De acordo com os autos, o jornalista Helder Moura teria publicado matéria, em seu sítio eletrônico, versando sobre uma quantia recebida pelo atual governador  Ricardo Coutinho, durante os meses de abril, maio, junho e julho de 2017, no total de R$ 54.835,00, conforme dados extraídos do Sistema do Tribunal de Contas do Estado (Sagres). O fato teria gerado a Ação Indenizatória, onde o governador alegou que a publicação era difamatória, pleiteando indenização por danos morais, retirada da matéria e retratação pública.

O magistrado expôs que não houve informação inverídica por parte do jornalista, e que, através de consulta ao Sagres, vislumbrou não haver detalhamento de valor, mas apenas a informação acerca da remuneração bruta. Entendeu não haver elementos suficientes que confirmassem a difamação, mas, apenas, elementos informativos, seguidos de opinião jornalística, inexistindo, portanto, o dolo em ofender a honra do governador.

Ao discorrer sobre liberdade de expressão, o relator destacou o artigo 220 da Constituição Federal que assegura a manifestação do pensamento, a criação, a expressão e a informação, sob qualquer forma, processo ou veículo, não podendo sofrer restrição. Ressaltou, no entanto, que os referidos direitos não possuem natureza absoluta, devendo haver limitação para que não ocorra ofensa a outros também constitucionalmente protegidos.

Sobre a liberdade de imprensa, o magistrado disse ser um eficaz instrumento da democracia, que colabora na contenção de muitos abusos de autoridades públicas, sendo considerada prioridade no âmbito da sociedade.

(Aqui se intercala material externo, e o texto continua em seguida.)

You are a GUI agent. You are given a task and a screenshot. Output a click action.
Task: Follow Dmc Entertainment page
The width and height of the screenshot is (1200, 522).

Lembrou, ainda, que a própria subdivide-se em direito de informar, se informar e de ser informado. “Deve o Estado fomentar meios para que o exercício do direito à liberdade de imprensa seja efetivamente aplicado”, acrescentou.

O juiz disse, também, que é dever de quem veicula notícia checar a idoneidade das informações antes da divulgação, averiguando e comparando fontes, a fim de que haja êxito e uma comunicação honesta acerca dos fatos. No caso em questão, o magistrado manteve os argumentos da juíza sentenciante: “Nesse sentido, não há que se falar em ato ilícito praticado pelo réu, uma vez que este apenas reproduziu informações de domínio público”.

E arrematou: “Negar o exercício do direito a informação, implicaria a intimidação não só do promovido, jornalista que é há muitos anos, mas de toda a população, que restaria ainda mais excluída do controle e da informação sobre matérias de interesse público”.

Participaram do julgamento os magistrados Inácio Jário Queiroz de Albuquerque e Túlia Gomes de Souza Neves.